> [Exercise objective]
The data is to be retyped in full, exactly.

--- Extracted data Enclosed Below ---

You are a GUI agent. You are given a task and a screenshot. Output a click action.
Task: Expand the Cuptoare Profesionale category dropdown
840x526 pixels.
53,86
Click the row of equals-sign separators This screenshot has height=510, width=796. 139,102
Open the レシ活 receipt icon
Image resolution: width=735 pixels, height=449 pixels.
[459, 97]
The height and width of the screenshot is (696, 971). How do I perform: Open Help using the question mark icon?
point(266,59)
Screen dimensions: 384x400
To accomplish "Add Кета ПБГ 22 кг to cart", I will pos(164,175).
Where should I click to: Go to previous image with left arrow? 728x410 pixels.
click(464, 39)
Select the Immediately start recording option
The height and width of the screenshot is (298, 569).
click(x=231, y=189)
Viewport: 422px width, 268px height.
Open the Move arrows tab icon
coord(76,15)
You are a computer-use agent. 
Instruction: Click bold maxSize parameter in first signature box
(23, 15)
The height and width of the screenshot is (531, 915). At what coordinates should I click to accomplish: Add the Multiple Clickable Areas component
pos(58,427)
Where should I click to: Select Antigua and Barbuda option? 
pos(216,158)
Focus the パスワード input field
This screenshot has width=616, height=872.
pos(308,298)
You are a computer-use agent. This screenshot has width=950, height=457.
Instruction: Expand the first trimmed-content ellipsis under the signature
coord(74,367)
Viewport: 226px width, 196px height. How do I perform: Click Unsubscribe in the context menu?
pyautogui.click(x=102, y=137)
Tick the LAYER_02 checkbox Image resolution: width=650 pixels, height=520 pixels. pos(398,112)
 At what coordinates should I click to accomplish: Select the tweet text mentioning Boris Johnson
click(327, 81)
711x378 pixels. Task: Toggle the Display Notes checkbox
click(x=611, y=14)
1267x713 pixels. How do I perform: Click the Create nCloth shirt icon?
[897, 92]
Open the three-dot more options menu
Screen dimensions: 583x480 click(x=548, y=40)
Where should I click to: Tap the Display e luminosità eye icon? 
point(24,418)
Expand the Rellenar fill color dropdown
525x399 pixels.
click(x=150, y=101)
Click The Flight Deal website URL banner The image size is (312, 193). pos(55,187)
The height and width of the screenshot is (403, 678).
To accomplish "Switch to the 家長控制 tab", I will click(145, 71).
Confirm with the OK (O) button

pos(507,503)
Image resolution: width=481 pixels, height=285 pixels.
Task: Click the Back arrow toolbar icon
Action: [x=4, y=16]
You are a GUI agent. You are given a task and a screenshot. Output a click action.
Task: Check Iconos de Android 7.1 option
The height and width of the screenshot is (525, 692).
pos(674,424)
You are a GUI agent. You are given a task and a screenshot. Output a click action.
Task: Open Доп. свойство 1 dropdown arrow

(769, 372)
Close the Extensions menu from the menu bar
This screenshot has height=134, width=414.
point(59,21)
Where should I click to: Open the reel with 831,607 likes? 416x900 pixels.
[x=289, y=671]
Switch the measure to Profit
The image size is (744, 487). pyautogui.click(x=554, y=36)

--- End of Enclosed Extracted data ---

> [Answer below]
You are a GUI agent. You are given a task and a screenshot. Output a click action.
Task: Expand the Cuptoare Profesionale category dropdown
840x526 pixels.
53,86
Click the row of equals-sign separators This screenshot has height=510, width=796. 139,102
Open the レシ活 receipt icon
Image resolution: width=735 pixels, height=449 pixels.
[459, 97]
The height and width of the screenshot is (696, 971). How do I perform: Open Help using the question mark icon?
point(266,59)
Screen dimensions: 384x400
To accomplish "Add Кета ПБГ 22 кг to cart", I will pos(164,175).
Where should I click to: Go to previous image with left arrow? 728x410 pixels.
click(464, 39)
Select the Immediately start recording option
The height and width of the screenshot is (298, 569).
click(x=231, y=189)
Viewport: 422px width, 268px height.
Open the Move arrows tab icon
coord(76,15)
You are a computer-use agent. 
Instruction: Click bold maxSize parameter in first signature box
(23, 15)
The height and width of the screenshot is (531, 915). At what coordinates should I click to accomplish: Add the Multiple Clickable Areas component
pos(58,427)
Where should I click to: Select Antigua and Barbuda option? 
pos(216,158)
Focus the パスワード input field
This screenshot has width=616, height=872.
pos(308,298)
You are a computer-use agent. This screenshot has width=950, height=457.
Instruction: Expand the first trimmed-content ellipsis under the signature
coord(74,367)
Viewport: 226px width, 196px height. How do I perform: Click Unsubscribe in the context menu?
pyautogui.click(x=102, y=137)
Tick the LAYER_02 checkbox Image resolution: width=650 pixels, height=520 pixels. pos(398,112)
 At what coordinates should I click to accomplish: Select the tweet text mentioning Boris Johnson
click(327, 81)
711x378 pixels. Task: Toggle the Display Notes checkbox
click(x=611, y=14)
1267x713 pixels. How do I perform: Click the Create nCloth shirt icon?
[897, 92]
Open the three-dot more options menu
Screen dimensions: 583x480 click(x=548, y=40)
Where should I click to: Tap the Display e luminosità eye icon? 
point(24,418)
Expand the Rellenar fill color dropdown
525x399 pixels.
click(x=150, y=101)
Click The Flight Deal website URL banner The image size is (312, 193). pos(55,187)
The height and width of the screenshot is (403, 678).
To accomplish "Switch to the 家長控制 tab", I will click(145, 71).
Confirm with the OK (O) button

pos(507,503)
Image resolution: width=481 pixels, height=285 pixels.
Task: Click the Back arrow toolbar icon
Action: [x=4, y=16]
You are a GUI agent. You are given a task and a screenshot. Output a click action.
Task: Check Iconos de Android 7.1 option
The height and width of the screenshot is (525, 692).
pos(674,424)
You are a GUI agent. You are given a task and a screenshot. Output a click action.
Task: Open Доп. свойство 1 dropdown arrow

(769, 372)
Close the Extensions menu from the menu bar
This screenshot has height=134, width=414.
point(59,21)
Where should I click to: Open the reel with 831,607 likes? 416x900 pixels.
[x=289, y=671]
Switch the measure to Profit
The image size is (744, 487). pyautogui.click(x=554, y=36)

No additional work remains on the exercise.